--- Begin ---

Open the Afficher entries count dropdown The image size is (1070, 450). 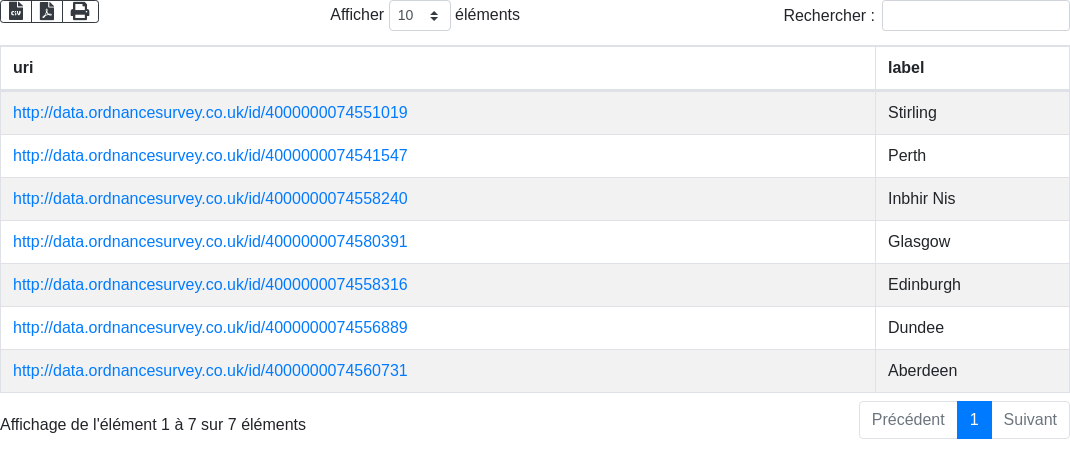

--- End ---
--- Begin ---

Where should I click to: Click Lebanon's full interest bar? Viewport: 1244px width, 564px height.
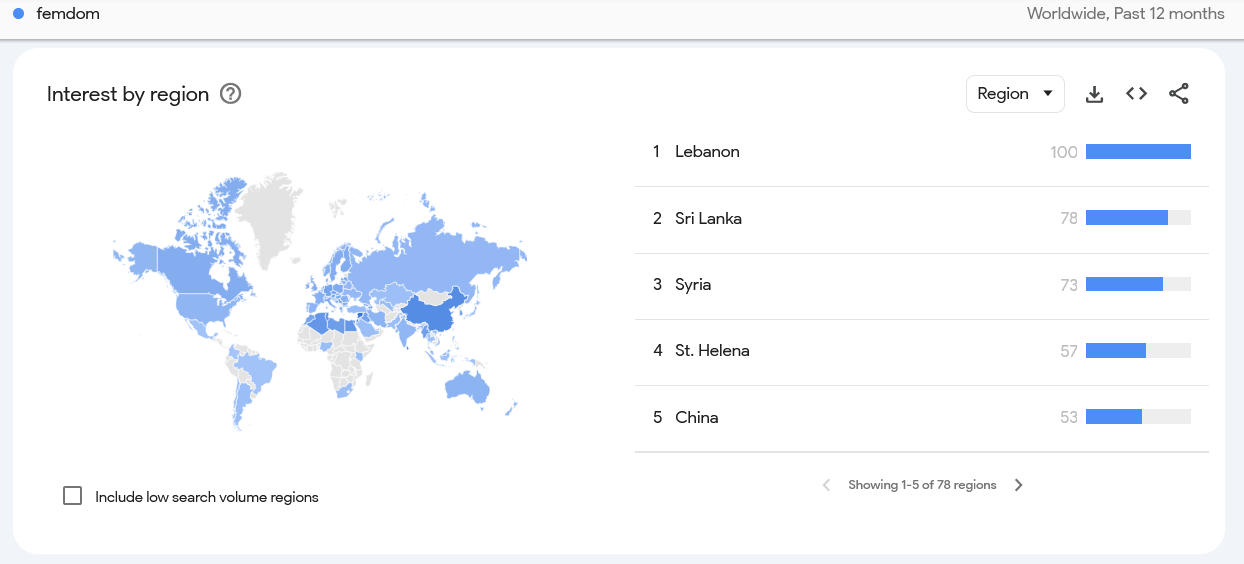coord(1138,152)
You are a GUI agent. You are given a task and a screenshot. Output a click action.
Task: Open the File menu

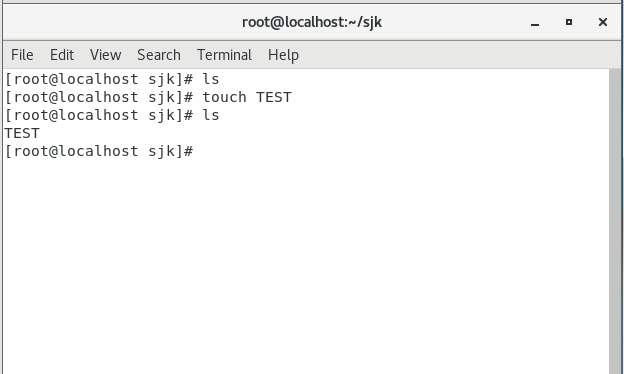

--- End ---
--- Begin ---

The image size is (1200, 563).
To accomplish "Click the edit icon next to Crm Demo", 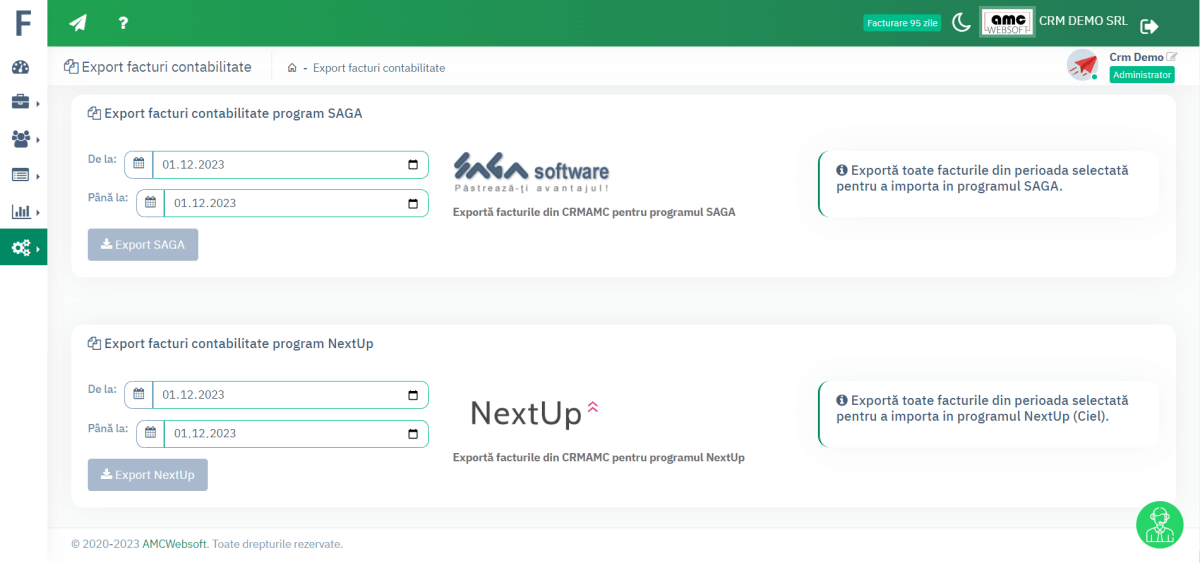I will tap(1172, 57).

--- End ---

_SHORT TASK_
Retype the material from the line with "Where should I" up to and including the line with "Task: Open the File menu", leaving the pictures out of your answer.

_WORKED SOLUTION_
Where should I click to: Click Lebanon's full interest bar? Viewport: 1244px width, 564px height.
coord(1138,152)
You are a GUI agent. You are given a task and a screenshot. Output a click action.
Task: Open the File menu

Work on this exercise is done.